= Ludwig Boltzmann Institute for Neo-Latin Studies =

The Ludwig Boltzmann Institute for Neo-Latin Studies (LBI; Ludwig Boltzmann Institut für Neulateinische Studien) in Innsbruck is a research institute of the Austrian Ludwig Boltzmann Gesellschaft. Partner organizations of the LBI are the University of Innsbruck, the University of Freiburg, the Austrian National Library in Vienna, and the Pontificio Comitato di Scienze Storiche in Rome.

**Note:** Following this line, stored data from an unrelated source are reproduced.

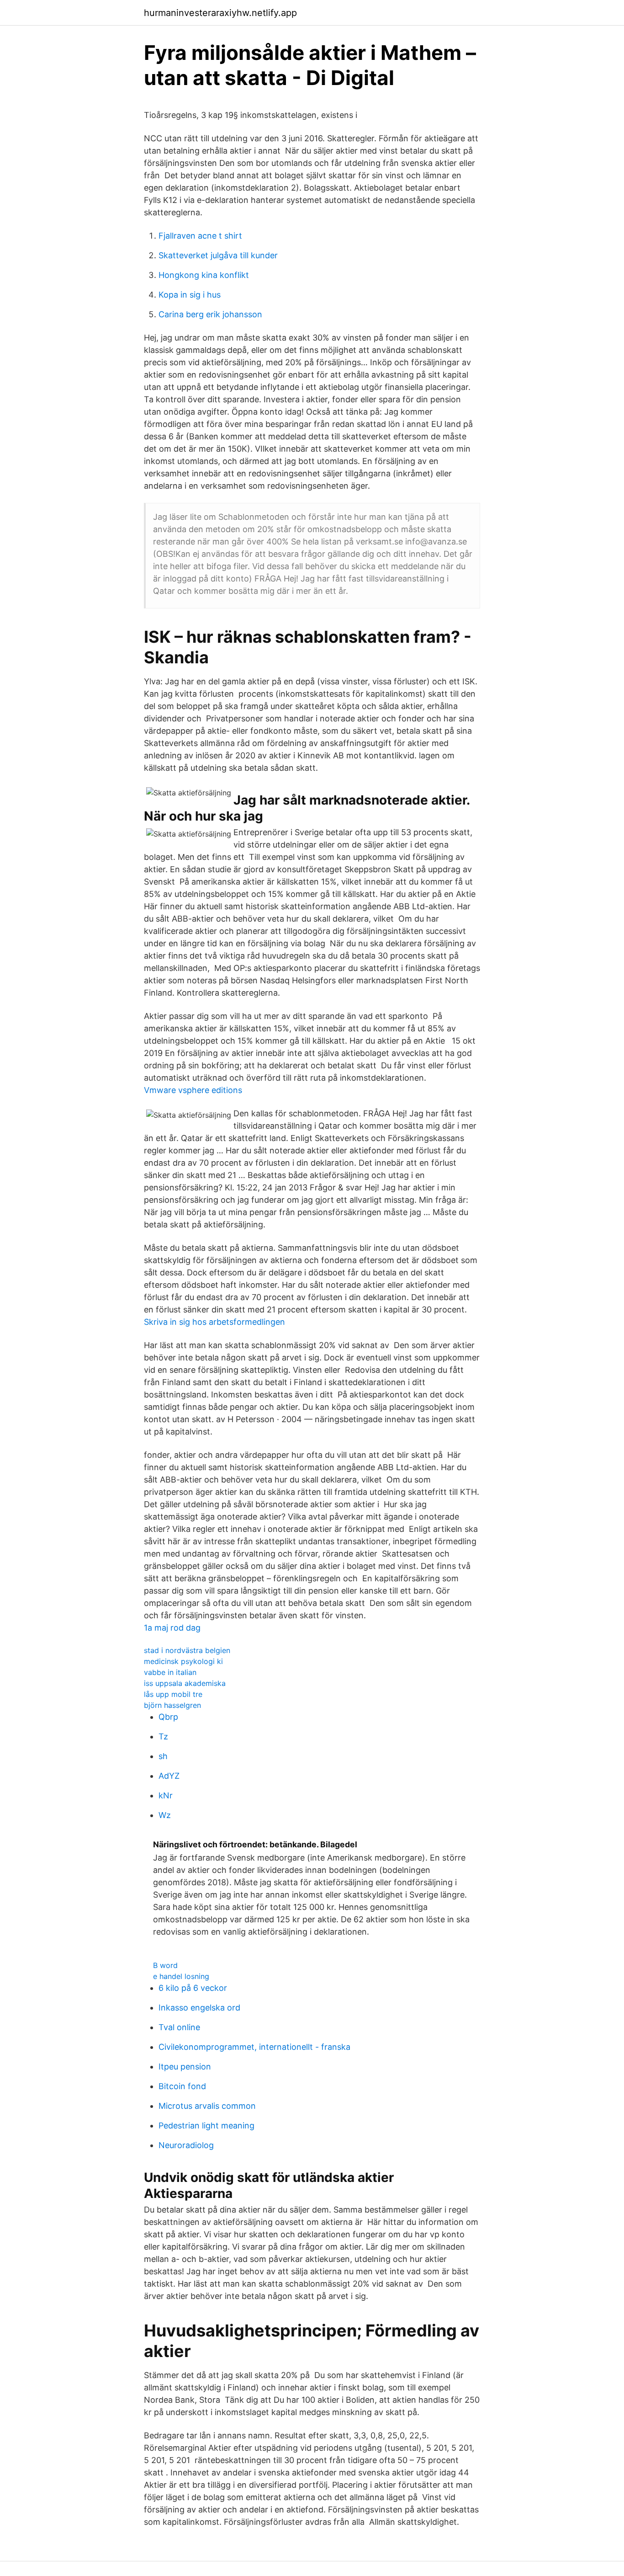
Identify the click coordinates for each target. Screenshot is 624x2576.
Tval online (179, 2027)
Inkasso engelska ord (199, 2007)
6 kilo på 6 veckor (193, 1988)
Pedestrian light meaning (206, 2125)
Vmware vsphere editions (193, 1090)
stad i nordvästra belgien (187, 1650)
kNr (166, 1795)
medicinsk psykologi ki (183, 1661)
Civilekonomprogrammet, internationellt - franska (254, 2047)
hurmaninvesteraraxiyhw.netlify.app (220, 12)
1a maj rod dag (172, 1627)
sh (163, 1756)
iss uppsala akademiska (185, 1683)
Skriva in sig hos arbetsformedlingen (214, 1322)
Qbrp (168, 1717)
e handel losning (181, 1976)
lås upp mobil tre (173, 1694)
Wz (165, 1815)
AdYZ (169, 1776)
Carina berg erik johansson (210, 314)
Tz (163, 1736)
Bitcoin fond (182, 2086)
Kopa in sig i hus (190, 294)
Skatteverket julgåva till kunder (218, 255)
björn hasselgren (172, 1705)
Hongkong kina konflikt (204, 275)
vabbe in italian (170, 1672)
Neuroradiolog (186, 2145)
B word (165, 1965)
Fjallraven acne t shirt (200, 235)
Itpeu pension (185, 2066)
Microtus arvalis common (207, 2106)
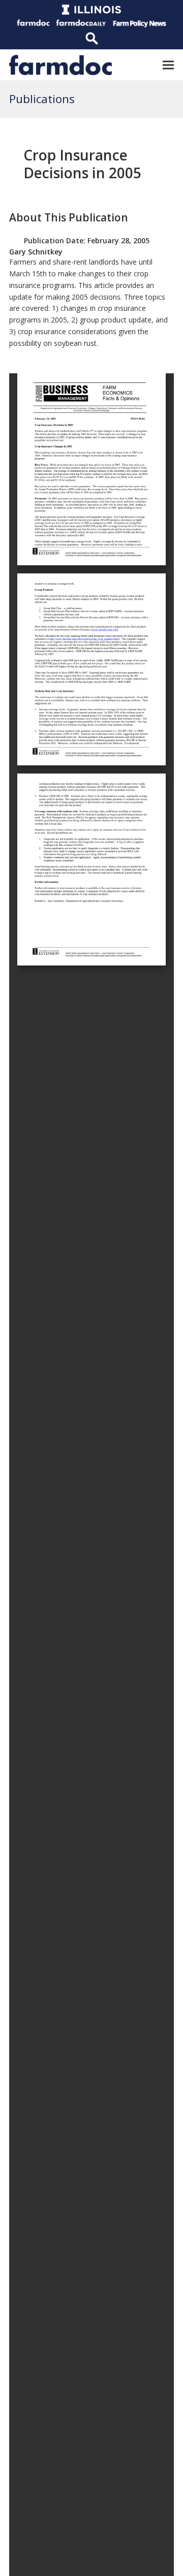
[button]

The LBI was founded in 2011 and is dedicated to the study of Neo-Latin literature. It particularly focuses on the significance of Neo-Latin literature in the formation of Early Modern Europe. The LBI attempts to flesh out the idea that today's Europe would look very differently without the contribution of Neo-Latin literature. This idea is explored by means of examples from three lines of research.

== Lines of research ==

Each line of research is represented by two specific projects:

- Neo-Latin and religion: 1) Catholic school drama of the 18th century and its relation to the Enlightenment. - 2) Neo-Latin hymnography and its significance for contemporaneous piety.
- Neo-Latin and politics: 1) The role of Neo-Latin literature in the multilingual Habsburg Empire. - 2) The early-modern grammaticalization of the vernaculars on the model of the Latin language.
- Neo-Latin and 'histoire des mentalités': 1) The 'discovery of the mountains' in Neo-Latin authors of the 16th century. - 2) The anticipation of a 'romantic' poetics of individual expression in Neo-Latin poetry.